I don't often blog about music and my recommendations because, and I'll be honest, I know my musical taste lies somewhere...somewhere most people aren't entirely down with. Not that I don't like good music (or, at least what other people consider "good"), but for every Ryan Adams or Akon song I have in my iTunes, there's a Weird Al or Snow track.
But at least I'm aware of it. I'm not entirely delusional in believing that I am the end-all-be-all when it comes to musicality. Especially when I know there are people like my friends Brewster and Brad Moist who really have their finger on the pulse of what's hot...and good.
But I think I may be on to something here. A couple of weeks ago a local artist named Hiram Ring came in to the WJTL studio and performed a few songs live on the morning show. I came in to film the appearance for the station YouTube site and became a fast fan.
Hiram lies somewhere between folk and jazz but again I blame my musical ignorance for not being able to direct you exactly where his artistry resides. Sarah and I went to watch Hiram play live that weekend and we were blown away. Hiram and friends played with a string accompaniment and it was indeed a magical night.

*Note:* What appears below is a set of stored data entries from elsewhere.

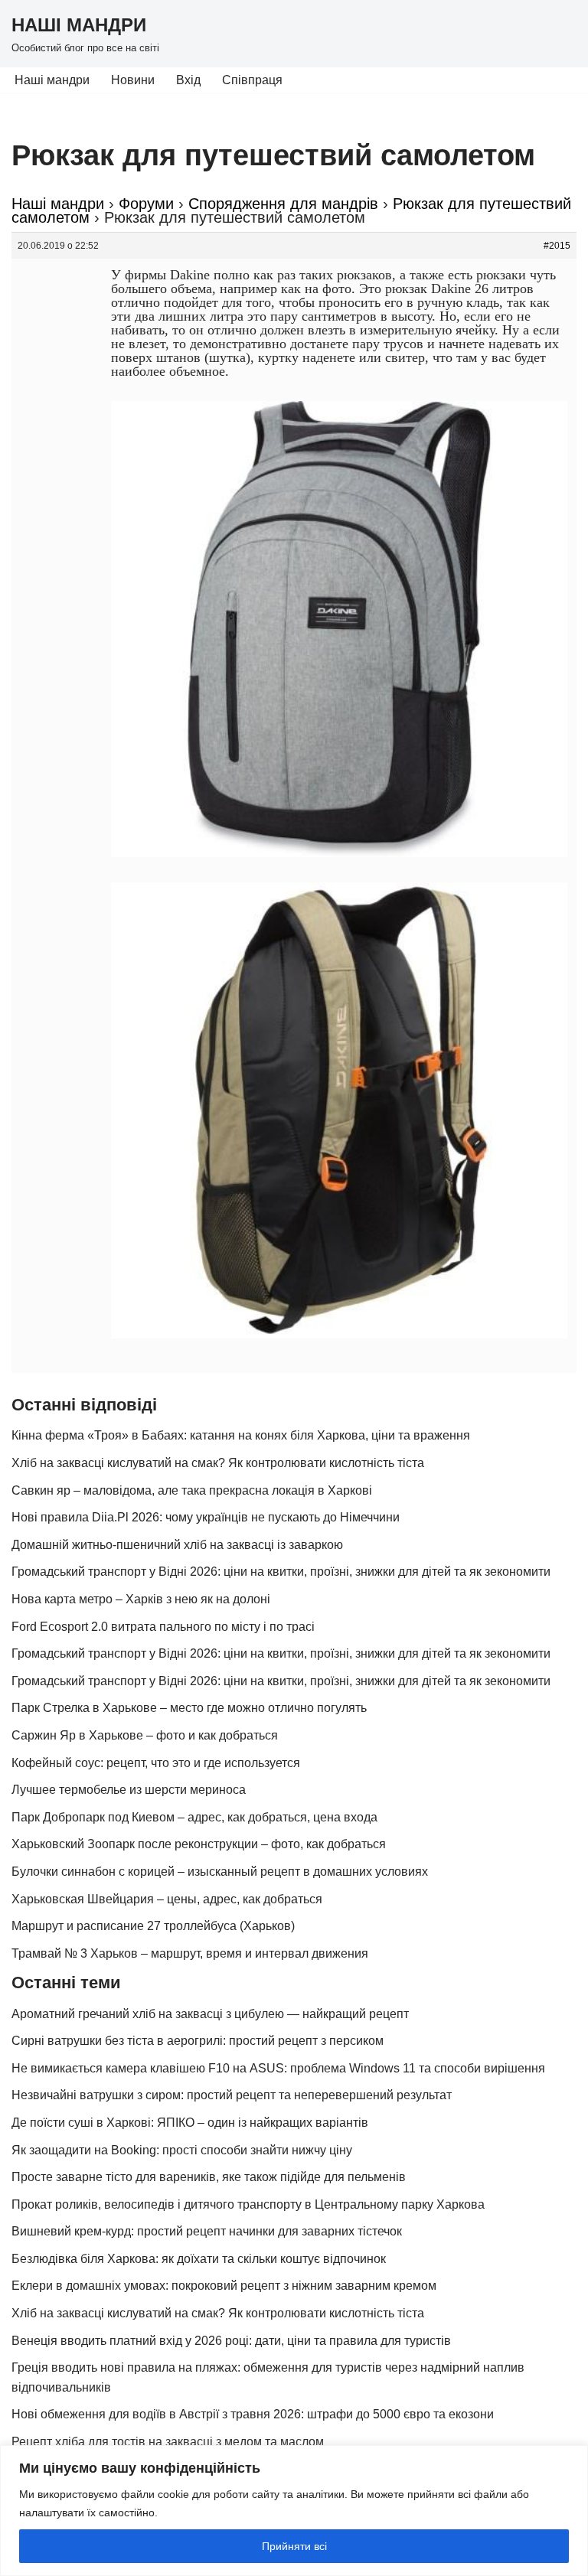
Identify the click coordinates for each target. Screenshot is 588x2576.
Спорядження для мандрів (283, 203)
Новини (133, 79)
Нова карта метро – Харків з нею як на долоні (140, 1599)
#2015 (557, 245)
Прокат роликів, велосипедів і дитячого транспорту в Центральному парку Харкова (248, 2204)
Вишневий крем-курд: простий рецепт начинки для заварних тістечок (206, 2231)
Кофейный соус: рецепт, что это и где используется (155, 1762)
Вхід (188, 79)
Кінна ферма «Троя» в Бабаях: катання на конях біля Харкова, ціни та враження (240, 1435)
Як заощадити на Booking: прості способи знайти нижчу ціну (181, 2150)
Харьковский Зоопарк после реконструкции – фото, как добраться (198, 1843)
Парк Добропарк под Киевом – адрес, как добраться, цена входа (194, 1817)
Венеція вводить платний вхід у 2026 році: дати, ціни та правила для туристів (231, 2340)
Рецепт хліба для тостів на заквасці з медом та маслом (167, 2441)
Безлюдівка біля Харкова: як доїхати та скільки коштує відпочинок (198, 2258)
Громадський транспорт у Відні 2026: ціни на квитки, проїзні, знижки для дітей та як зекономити (280, 1571)
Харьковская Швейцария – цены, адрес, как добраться (166, 1899)
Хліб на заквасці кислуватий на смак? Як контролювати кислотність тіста (217, 1462)
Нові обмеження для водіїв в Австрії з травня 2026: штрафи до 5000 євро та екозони (252, 2414)
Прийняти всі (294, 2546)
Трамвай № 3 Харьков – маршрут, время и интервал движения (189, 1953)
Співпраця (252, 79)
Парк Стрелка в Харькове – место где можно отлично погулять (189, 1707)
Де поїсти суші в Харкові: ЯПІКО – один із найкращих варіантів (189, 2122)
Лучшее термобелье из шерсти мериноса (128, 1789)
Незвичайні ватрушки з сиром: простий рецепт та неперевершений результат (231, 2095)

Friday night Hiram returned to the WJTL studios to play live on the air on Radio Friend Phil's eclectic music program, The Audio Lab. Again, I was there with the cameras rolling.
This isn't the first time I've been impressed with music but when I'm impressed by the person...well, that's when I get excited. As someone who's spent his fair share of time in and around the music industry, nothing turns me off faster than someone (especially a musician) who wants nothing more than to use you to get a foothold in the industry. They're easier to spot than a fat guy at a Victoria's Secret fashion show. (And when someone thinks I can do something for them, well, it's all the more amusing.)
Thankfully, Hiram is nothing of the music-scene-nightmare type. He's very soft-spoken and unassuming. When he talks to you he looks you in the eye and there's a sincerity in his voice that is a welcome change. Hiram even allows the spotlight to be taken off of himself, allowing his friends to take the lead on some of the songs while he steps back from the mic and plays acoustic rhythm or literally takes a back seat and thumps away on the djembe.
I'll stop myself before I start to gush (excessively) and will wrap things up by saying this. Check him out. Check out the video I shot. Check out his website. If you're in the Lancaster area you can get his music at Border's. If you're not in the area, you can find him on iTunes.
In a world filled with Starbucks and EMI and corporate takeovers, it's refreshing to see the little guy stepping up to the plate and hitting a home run.